(Beginning of DATA)
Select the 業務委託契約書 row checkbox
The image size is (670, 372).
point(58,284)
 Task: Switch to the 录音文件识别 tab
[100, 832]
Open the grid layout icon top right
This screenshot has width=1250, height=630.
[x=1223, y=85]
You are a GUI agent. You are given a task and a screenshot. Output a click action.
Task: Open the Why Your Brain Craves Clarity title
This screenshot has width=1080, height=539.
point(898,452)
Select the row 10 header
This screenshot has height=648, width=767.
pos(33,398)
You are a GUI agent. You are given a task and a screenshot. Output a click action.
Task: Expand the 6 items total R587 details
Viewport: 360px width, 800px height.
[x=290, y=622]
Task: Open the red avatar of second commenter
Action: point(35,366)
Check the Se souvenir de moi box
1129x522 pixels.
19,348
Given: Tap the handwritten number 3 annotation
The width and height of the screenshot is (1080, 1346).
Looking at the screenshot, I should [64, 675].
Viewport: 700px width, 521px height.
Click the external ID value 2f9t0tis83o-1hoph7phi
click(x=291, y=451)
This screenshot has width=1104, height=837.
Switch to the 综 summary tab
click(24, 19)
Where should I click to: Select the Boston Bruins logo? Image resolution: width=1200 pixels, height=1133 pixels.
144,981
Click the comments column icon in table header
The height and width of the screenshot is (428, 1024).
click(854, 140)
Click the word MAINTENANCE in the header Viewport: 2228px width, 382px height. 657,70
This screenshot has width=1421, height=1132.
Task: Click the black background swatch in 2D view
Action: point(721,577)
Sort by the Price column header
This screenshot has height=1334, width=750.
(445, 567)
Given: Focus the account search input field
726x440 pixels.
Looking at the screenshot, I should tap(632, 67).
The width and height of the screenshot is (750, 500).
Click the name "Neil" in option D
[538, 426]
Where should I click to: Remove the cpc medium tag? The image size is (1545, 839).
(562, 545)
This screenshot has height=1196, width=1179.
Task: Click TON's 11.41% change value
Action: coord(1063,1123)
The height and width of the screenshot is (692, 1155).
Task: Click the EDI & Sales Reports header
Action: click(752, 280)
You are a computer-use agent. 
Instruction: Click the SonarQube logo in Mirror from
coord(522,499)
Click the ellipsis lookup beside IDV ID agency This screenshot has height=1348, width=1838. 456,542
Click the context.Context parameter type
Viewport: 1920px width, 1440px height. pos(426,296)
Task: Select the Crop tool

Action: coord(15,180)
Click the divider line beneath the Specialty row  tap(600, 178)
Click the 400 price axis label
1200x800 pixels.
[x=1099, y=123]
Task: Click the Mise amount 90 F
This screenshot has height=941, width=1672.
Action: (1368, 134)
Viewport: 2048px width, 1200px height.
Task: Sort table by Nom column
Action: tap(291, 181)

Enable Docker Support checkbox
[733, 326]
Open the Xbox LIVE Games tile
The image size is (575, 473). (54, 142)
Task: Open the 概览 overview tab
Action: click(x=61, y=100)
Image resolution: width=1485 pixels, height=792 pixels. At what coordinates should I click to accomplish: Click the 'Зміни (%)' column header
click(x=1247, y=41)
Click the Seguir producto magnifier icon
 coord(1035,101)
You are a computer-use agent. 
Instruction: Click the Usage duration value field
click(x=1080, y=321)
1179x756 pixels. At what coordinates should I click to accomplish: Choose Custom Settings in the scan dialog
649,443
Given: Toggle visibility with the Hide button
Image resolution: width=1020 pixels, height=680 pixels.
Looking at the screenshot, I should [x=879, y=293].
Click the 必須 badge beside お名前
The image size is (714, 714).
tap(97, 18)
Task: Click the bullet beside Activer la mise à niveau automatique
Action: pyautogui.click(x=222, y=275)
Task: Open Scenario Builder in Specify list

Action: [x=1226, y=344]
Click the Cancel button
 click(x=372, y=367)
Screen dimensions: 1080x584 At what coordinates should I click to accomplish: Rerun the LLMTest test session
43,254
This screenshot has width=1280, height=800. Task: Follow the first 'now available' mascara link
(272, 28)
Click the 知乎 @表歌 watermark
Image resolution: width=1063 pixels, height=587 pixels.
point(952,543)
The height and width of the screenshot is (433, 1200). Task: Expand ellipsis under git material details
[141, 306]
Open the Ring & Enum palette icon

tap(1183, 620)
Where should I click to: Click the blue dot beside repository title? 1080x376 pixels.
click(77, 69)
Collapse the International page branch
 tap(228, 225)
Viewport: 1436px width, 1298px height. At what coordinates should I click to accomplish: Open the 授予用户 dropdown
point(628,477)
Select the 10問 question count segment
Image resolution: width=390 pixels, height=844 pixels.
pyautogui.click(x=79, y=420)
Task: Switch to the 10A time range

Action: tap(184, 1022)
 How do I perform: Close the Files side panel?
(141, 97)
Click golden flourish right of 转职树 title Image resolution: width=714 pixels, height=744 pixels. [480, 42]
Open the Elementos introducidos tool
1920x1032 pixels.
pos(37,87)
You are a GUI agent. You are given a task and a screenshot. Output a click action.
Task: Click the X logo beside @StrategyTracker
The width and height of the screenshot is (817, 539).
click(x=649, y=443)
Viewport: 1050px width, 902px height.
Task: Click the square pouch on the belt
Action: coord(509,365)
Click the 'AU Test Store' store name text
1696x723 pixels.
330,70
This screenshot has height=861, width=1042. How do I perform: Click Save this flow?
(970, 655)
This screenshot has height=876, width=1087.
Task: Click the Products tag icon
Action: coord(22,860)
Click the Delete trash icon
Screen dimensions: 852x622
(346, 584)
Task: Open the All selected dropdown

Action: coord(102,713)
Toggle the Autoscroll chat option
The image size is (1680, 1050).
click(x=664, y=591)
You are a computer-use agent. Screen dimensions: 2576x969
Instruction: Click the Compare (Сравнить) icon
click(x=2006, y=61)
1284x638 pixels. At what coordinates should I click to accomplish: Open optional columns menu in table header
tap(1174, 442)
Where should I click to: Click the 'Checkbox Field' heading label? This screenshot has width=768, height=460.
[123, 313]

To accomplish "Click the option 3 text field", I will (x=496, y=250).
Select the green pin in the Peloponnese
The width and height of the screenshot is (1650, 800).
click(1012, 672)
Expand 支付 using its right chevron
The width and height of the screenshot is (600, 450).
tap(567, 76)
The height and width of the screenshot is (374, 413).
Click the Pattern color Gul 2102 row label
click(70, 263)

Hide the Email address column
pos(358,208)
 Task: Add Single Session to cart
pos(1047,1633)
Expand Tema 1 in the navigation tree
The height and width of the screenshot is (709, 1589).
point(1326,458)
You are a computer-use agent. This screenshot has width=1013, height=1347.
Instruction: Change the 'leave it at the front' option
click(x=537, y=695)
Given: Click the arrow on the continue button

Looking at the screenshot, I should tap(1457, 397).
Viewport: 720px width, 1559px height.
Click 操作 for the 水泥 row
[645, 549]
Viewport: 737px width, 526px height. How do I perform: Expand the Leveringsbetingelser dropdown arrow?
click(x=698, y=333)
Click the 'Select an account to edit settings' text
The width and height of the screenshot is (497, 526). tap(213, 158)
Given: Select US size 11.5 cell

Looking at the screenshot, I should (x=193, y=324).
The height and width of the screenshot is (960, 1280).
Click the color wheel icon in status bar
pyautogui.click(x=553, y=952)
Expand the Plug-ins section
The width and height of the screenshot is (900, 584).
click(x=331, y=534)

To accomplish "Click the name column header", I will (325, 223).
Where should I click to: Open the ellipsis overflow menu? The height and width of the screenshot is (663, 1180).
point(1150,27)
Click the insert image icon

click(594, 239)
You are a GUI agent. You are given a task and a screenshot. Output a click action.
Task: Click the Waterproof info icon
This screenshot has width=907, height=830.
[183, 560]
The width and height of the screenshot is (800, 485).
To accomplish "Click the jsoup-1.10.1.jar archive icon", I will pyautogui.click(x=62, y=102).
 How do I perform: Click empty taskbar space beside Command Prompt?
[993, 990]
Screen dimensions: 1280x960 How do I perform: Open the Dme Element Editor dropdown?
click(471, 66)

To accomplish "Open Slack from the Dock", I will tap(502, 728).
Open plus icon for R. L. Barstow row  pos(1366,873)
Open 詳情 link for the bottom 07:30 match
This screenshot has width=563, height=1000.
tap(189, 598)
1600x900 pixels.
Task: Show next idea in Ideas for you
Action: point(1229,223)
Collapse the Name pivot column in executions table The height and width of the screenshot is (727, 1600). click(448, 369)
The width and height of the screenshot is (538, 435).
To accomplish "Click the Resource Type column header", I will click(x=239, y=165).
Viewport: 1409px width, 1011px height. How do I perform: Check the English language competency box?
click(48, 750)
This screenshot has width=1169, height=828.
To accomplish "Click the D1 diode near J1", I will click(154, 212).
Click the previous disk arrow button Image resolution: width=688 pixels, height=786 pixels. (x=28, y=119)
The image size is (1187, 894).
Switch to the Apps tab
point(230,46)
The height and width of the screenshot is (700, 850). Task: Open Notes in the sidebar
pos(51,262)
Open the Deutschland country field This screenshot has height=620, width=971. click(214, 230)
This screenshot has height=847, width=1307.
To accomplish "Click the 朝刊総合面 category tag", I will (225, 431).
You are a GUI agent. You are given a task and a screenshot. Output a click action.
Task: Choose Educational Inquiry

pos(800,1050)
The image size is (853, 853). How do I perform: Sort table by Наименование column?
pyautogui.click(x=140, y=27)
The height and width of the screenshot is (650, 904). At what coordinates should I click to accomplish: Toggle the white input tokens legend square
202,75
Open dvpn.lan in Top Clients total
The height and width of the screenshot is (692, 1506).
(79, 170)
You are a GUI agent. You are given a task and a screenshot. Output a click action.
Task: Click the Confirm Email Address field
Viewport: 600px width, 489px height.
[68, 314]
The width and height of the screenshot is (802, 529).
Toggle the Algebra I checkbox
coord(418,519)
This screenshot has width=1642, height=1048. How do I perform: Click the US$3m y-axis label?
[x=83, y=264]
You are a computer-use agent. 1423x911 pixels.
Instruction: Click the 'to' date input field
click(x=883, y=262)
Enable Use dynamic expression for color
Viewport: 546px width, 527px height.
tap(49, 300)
(End of DATA)
- EXERCISE DIRECTIONS
Copy the material above word for word, taking the first line, the line containing "Task: Expand the 6 items total R587 details", and every line between them, and nothing else.

- OUTPUT OF THE TASK
Select the 業務委託契約書 row checkbox
The image size is (670, 372).
point(58,284)
 Task: Switch to the 录音文件识别 tab
[100, 832]
Open the grid layout icon top right
This screenshot has width=1250, height=630.
[x=1223, y=85]
You are a GUI agent. You are given a task and a screenshot. Output a click action.
Task: Open the Why Your Brain Craves Clarity title
This screenshot has width=1080, height=539.
point(898,452)
Select the row 10 header
This screenshot has height=648, width=767.
pos(33,398)
You are a GUI agent. You are given a task and a screenshot. Output a click action.
Task: Expand the 6 items total R587 details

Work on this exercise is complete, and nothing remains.